Kamis, 20 Mei 2010

sosial control

Untuk menambah khazanah pengetahuan bagi sidang pembaca yang terhormat, berikut ta’beritahukan kepada khalayak ramai kalo aku ini punya sebuah hobi yang berjudul “misuh”. Misuh-misuh ini tentulah bukan tanpa sebab. Hobi ini baru kukerjakan kalo aku merasa diperlakukan tidak senonoh sama seseorang atau sesuatu. Demi Allah, kalo misalnya suatu saat aku diperlakukan dengan peri kebinatangan, bukan mustahil kata “asu” bakal keluar dari mulutku dan kualamatkan kepada mereka-mereka yang merugikanku. Belum cukup dengan “asu”, mereka-mereka itu biasanya harus bersiap-siap dengan serentetan pisuhan lain dari mulutku yang intinya – apalagi kalo bukan – bernada menggoblok-goblokkan kinerja mereka.

Dan kampretnya, aku ini termasuk orang yang ekspresif.

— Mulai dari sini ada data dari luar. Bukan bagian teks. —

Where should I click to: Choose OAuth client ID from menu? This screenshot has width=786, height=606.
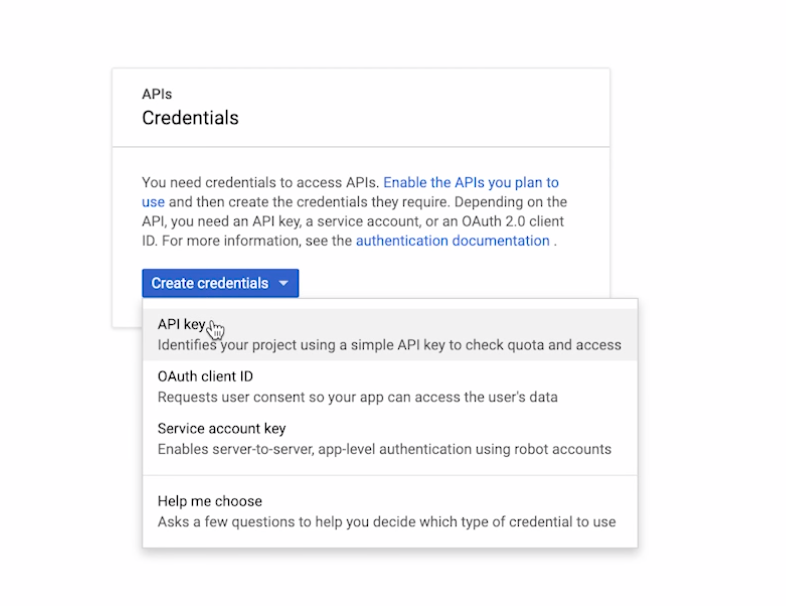[390, 386]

Seperti kodrat manusia pada umumnya, aku juga memiliki kecenderungan untuk berbagi. Bedanya, aku mungkin lebih ekstrim. Kecenderunganku untuk berbagi tidak cuma sebatas pada hal-hal yang (nampak) positif saja. Yang negatif juga. Maka nggak heran kalo aku hobi banget berbagi cerita tentang mereka-mereka yang kupisuhi. Biar mampus, biar 1 dunia pada tahu kelakuan mereka yang menurutku membejatiku, istilahnya!

Makanya waktu pertama kali kenal sama apa itu yang namanya blog aku jadi girap-girap kesenengan. Hahayyy, aku nemu lahan yang bisa kupake buat mengekspresikan emosiku kepada seluruh homo sapiens di muka bumi.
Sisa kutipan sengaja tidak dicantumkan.